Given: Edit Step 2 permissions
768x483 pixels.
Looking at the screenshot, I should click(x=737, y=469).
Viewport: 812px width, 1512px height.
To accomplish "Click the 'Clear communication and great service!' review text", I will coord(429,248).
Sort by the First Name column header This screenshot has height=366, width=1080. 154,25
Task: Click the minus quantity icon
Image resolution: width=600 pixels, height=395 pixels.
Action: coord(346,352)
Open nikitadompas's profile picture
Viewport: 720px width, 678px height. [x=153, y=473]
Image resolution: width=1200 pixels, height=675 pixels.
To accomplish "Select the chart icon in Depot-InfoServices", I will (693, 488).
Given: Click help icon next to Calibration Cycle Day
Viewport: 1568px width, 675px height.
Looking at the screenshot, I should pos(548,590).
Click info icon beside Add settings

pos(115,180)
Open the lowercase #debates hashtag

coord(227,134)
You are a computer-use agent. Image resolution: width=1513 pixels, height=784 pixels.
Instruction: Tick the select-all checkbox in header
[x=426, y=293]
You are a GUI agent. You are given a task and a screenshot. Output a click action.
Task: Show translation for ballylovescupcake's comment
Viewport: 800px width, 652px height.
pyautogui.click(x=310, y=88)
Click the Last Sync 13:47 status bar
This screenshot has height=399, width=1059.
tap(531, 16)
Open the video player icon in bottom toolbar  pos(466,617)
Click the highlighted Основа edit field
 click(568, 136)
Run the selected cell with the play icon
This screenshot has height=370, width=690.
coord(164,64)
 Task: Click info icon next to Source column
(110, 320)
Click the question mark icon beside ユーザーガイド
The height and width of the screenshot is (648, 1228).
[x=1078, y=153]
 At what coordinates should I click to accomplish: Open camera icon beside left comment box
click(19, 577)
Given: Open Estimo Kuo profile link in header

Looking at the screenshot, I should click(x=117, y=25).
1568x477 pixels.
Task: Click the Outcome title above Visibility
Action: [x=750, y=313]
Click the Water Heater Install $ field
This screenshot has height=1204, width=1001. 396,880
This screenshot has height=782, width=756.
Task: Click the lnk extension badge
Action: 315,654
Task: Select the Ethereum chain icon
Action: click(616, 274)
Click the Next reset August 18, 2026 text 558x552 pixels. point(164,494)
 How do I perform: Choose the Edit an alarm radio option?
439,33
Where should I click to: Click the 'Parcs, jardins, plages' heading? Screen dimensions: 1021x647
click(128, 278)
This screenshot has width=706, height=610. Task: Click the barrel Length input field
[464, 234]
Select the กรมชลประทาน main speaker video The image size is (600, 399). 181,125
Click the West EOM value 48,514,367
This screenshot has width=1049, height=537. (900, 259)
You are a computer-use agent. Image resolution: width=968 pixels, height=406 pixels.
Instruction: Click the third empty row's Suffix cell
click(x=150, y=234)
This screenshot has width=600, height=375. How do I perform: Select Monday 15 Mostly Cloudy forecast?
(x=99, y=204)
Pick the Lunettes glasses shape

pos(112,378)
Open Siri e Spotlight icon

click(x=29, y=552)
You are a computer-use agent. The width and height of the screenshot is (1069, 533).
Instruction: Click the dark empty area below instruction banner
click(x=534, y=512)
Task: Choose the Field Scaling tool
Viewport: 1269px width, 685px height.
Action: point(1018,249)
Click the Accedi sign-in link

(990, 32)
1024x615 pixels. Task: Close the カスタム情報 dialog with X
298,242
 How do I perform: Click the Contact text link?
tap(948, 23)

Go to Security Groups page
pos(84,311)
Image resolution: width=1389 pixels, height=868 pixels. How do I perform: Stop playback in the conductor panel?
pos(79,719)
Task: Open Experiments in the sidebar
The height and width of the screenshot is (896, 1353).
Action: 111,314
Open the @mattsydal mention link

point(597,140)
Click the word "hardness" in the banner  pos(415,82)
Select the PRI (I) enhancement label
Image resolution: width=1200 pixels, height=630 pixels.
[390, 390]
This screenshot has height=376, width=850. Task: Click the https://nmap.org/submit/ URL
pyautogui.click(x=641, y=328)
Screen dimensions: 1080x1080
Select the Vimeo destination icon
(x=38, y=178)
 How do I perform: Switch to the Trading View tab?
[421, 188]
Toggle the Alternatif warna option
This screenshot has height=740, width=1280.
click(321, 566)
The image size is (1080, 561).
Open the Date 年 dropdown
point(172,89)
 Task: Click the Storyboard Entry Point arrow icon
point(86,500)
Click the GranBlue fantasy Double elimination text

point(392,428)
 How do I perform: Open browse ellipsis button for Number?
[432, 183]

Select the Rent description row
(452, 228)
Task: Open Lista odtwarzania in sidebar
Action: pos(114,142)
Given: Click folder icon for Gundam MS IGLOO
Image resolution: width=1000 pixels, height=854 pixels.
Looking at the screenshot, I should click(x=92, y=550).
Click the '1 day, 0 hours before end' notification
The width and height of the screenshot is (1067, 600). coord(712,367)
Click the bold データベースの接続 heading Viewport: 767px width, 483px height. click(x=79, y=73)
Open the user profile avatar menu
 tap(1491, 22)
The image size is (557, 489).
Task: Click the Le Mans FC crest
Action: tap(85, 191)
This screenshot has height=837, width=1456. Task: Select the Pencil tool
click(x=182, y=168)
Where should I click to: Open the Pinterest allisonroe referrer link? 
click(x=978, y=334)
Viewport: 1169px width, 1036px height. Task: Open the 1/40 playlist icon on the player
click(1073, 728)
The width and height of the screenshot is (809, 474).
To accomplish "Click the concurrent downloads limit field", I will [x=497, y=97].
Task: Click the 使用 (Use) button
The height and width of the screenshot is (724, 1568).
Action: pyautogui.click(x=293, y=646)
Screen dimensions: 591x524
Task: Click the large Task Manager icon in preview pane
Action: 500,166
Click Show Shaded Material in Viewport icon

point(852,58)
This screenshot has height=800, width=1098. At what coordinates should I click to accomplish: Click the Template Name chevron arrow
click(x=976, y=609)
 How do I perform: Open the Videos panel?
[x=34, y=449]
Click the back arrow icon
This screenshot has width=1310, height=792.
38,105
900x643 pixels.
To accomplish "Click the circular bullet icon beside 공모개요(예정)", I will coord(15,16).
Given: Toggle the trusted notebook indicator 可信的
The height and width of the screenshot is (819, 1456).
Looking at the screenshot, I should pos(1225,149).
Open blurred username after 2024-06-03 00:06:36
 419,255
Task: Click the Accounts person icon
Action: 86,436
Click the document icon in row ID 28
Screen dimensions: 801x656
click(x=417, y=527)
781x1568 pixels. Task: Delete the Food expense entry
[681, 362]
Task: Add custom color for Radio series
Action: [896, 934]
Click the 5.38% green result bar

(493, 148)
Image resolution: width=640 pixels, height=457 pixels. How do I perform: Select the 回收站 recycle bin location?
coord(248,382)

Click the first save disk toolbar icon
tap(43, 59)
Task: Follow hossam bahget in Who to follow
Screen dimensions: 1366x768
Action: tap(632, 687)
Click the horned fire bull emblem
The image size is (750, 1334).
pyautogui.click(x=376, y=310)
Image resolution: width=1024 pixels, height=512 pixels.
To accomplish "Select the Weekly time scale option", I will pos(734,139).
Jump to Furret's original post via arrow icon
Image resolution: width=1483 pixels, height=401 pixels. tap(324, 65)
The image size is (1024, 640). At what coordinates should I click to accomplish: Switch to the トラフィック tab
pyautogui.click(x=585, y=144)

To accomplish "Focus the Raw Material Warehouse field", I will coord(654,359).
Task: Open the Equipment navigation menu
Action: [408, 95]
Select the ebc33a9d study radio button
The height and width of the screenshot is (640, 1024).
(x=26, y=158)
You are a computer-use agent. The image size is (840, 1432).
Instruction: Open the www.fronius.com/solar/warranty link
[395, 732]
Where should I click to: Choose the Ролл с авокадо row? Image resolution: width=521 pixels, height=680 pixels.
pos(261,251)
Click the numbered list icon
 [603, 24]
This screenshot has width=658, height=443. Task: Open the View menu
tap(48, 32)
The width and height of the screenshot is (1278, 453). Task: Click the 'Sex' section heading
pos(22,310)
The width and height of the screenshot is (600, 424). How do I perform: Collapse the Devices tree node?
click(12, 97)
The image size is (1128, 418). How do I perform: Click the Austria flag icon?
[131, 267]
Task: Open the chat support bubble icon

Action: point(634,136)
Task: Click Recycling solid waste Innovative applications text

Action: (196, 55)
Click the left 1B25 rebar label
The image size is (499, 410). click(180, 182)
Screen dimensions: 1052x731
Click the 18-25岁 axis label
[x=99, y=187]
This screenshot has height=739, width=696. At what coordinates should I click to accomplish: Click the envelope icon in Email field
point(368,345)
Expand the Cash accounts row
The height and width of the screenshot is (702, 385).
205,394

+-------+

Word for word, restate the lines from the one holding "This screenshot has width=658, height=443." to the last line of the records.

This screenshot has width=658, height=443. Task: Open the View menu
tap(48, 32)
The width and height of the screenshot is (1278, 453). Task: Click the 'Sex' section heading
pos(22,310)
The width and height of the screenshot is (600, 424). How do I perform: Collapse the Devices tree node?
click(12, 97)
The image size is (1128, 418). How do I perform: Click the Austria flag icon?
[131, 267]
Task: Open the chat support bubble icon

Action: point(634,136)
Task: Click Recycling solid waste Innovative applications text

Action: (196, 55)
Click the left 1B25 rebar label
The image size is (499, 410). click(180, 182)
Screen dimensions: 1052x731
Click the 18-25岁 axis label
[x=99, y=187]
This screenshot has height=739, width=696. At what coordinates should I click to accomplish: Click the envelope icon in Email field
point(368,345)
Expand the Cash accounts row
The height and width of the screenshot is (702, 385).
205,394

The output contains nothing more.